Ideally, potential breeders understand the benefits and drawbacks of each strategy before they take action. It is often that breeders will use more than one method to achieve their goal.

Some often-used measures of performance are General Combining Ability (GCA) and Specific Combining Ability (SCA). General combining ability is the average or overall performance of a given line in hybrid mixes open-pollinated with other lines.

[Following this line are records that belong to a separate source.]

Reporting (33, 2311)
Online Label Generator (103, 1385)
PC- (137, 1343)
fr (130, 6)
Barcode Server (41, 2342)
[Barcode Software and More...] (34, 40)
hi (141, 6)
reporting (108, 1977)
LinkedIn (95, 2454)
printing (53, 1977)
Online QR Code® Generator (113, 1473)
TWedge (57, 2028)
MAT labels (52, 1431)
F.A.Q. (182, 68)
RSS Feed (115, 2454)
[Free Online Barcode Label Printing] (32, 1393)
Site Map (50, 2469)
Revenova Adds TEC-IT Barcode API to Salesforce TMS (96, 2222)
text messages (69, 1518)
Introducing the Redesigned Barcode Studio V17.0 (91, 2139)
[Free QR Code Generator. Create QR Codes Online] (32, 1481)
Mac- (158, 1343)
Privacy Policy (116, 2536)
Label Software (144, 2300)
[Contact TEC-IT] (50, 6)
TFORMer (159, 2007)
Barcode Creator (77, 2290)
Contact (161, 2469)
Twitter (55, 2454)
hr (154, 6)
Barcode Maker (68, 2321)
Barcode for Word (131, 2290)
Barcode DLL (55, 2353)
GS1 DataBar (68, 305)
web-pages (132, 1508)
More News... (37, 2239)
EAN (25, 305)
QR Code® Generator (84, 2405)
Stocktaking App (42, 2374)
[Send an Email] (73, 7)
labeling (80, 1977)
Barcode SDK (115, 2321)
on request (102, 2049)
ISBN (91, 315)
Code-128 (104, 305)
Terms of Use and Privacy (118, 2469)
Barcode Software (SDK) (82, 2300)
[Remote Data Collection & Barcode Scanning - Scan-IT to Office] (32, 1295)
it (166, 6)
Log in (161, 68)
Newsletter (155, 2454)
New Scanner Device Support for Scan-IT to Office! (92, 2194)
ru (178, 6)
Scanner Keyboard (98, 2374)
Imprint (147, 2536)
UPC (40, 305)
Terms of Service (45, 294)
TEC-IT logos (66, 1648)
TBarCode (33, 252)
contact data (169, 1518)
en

Open pollination is a very low-effort type of seed production and involves minimal selection to no selection. The seeds are planted and left to flower so the plants are then gone through and undesired ones are removed.

Inbred lines and other populations are maintained through open pollination and are often bred by a single person and then produced for commercial production and sale by other people.

Some breeders create their true-breeding population and then license out the seeds to companies, who in turn plant them and create more for sale.  Inbreeding is simply crossing a variety of plants within themselves with no additions of genetic material. The most severe form of inbreeding is the self-cross where the plant pollinates itself.

When two (2) individual plants are crossed again and again in such a tight as well as narrow breeding population, this leads to a condition that is known as “inbreeding depression”. With inbreeding depression, plant vigor can decrease or any other characteristic due to excessive inbreeding. This can also decrease the yield of plants and slow the growth rate of plants.

Cross-pollinated crops will exhibit a higher degree of inbreeding depression if it is through self-crossing. In cross-pollinated crops, negative attributes can be revealed or unmasked within the populations through continual inbreeding.

Cannabis Plant Inbreeding Depression

Inbreeding depression can be apparent within Self-1 or S1 populations after a single generation of self-fertilization. When you are breeding cannabis in a small population, it is often the case with repeated 1:1 breeding schemes, and inbreeding depression sets in around the third (3rd) to sixth (6th) generation.

To solve this, issue a breeder will commonly maintain a separate, parallel breeding line where each of which is selected for similar or identical traits that they express.

After many generations of inbreeding when each of the inbred lines or selfed populations begins to show inbreeding depression. This is because they are crossbred to each other to restore the plants’ robustness and eliminate inbreeding depression while preserving the genetic constancy of their traits under selection.

Cannabis is naturally an out-crossing or cross-pollinating species and exists in the wild breeding populations of hundreds if not thousands of individuals. Among all of these individuals, there lies a wide array of genes.

When only one (1) or two (2) plants are selected for breeding, we radically decrease the genetic variability found in the original population, basically creating a genetic bottleneck of sorts. With this, the inconsistency is lost from populations and becomes inaccessible for future generations.